Exemplos dos primeiros: juízes, delegados de polícia. Exemplos dos segundos: oficiais de justiça, membros da força Pública.
Exemplos dos últimos: oficiais judiciários, oficiais administrativos.
Esses conceitos são por demais claros e precisos - claros em seu conteúdo e precisos em seus contornos?para que a lei necessitasse contê-los. Quando porém agentes da autoridade, quase sempre de boa fé e com o louvável intuito de servir, se arvoram em autoridades, convém que a própria lei reponha as coisas em seu lugar. Creio que seria vantajoso aproveitar o ensejo da modificação do Código de Processo Penal para fazê-los.
Quando elaborei o Anteprojeto, o problema inexistia, pois não havia notícia de que agentes de autoridade se arrogassem autoridade própria. É lamentável engano supor que a tarefa do agente de autoridade o subalterniza e mais deplorável ainda entender que o detentor da força deve ser o titular do poder.
Sobretudo quando esses enganos são causados por melindres pessoais ou de classe que se supõem humilhadas pelo papel de agentes que a lei lhes reserva. Assim como a força militar está ao serviço do poder civil, sem que isso lhe arranhe a dignidade ou o pundonor, assim também a Força Pública é agente da autoridade policial sem que isso importe qualquer diminuição ao eminente valor que ela representa. Ferida ela fica é quando esquece sua destinação legal para apropriar-se de um poder que não é seu.?
Por Thiago Almeida Lacerda
COMENTÁRIO DO BENGOCHEA - Vou ainda editar este comentário, após ler o texto mais profundamente. Mas posso antecipar que hoje vivemos um cenário de insegurança jurídica, de desordens e de sucateamento na polícias, cujos efeitos refletem comportamentos das mais diversas espécies e tipos, violando as leis, os limites de cada instituição e as atribuições específicas dos agentes da segurança pública, numa ânsia de ocupar espaços uns dos outros.

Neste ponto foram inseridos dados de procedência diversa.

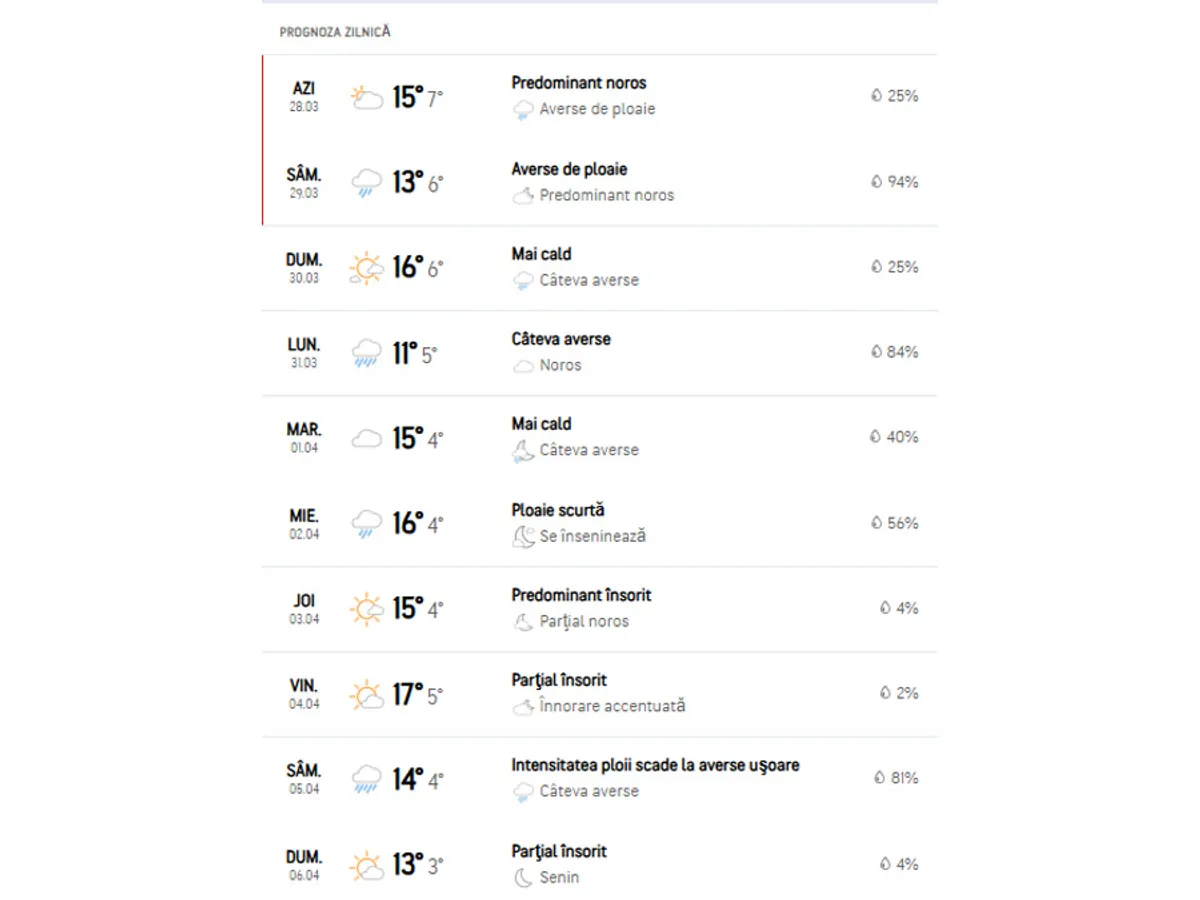
Task: Open the Predominant noros forecast for today
Action: [x=579, y=83]
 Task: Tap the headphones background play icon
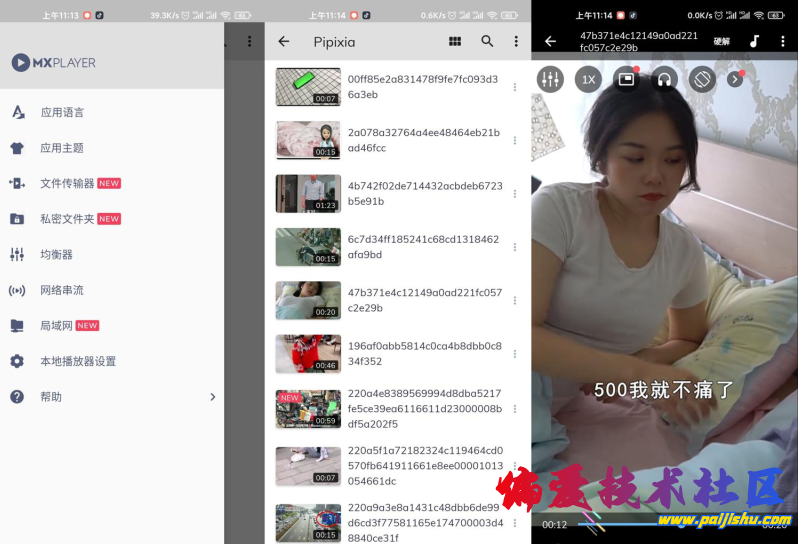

A PM entra na seara da polícia investigativa, investigando e cumprindo mandatos, e a polícia civil se farda, policia as ruas com suas volantes caracterizadas e realiza operações tipo polícia ostensiva. A PM se ausenta das ruas e a polícia civil das investigações, atribuições que são precípuas destas duas forças.
A Policia exerce função essencial à justiça. Não é instrumento político-partidário. A segregação pela justiça e a ingerência partidária em questões técnicas e de carreira dificultam os esforços dos gestores e operadores de polícia, criam animosidade, desviam efetivos e reduzem a eficácia e a confiança do cidadão nas leis, na polícia e no sistema de justiça criminal que, no Estado Democrático de Direito, garante a ordem pública e os direitos da população à justiça e segurança pública.
ALERTA: A criminalidade e a violência crescem de forma assustadora no Brasil. Os policiais estão prendendo mais e aprendendo muitas armas de guerra e toneladas de drogas. A morte e a perda de acessibilidade são riscos presentes numa rotina estressante de retrabalho e sem continuidade na justiça. Entretanto, os governantes não reconhecem o esforço e o sacrifício, pagam mal, discriminam, enfraquecem e segmentam o ciclo policial. Os policiais sofrem com descaso, políticas imediatistas, ingerência partidária, formação insuficiente, treinamento precário, falta de previsão orçamentária, corrupção, ingerência política, aliciamento, "bicos" inseguros, conflitos, autoridade fraca, sistema criminal inoperante, insegurança jurídica, desvios de função, disparidades salariais, más condições de trabalho, leis benevolentes, falência prisional, morosidade dos processos, leniência do judiciário e impunidade que inutilizam o esforço policial e ameaçam a paz social.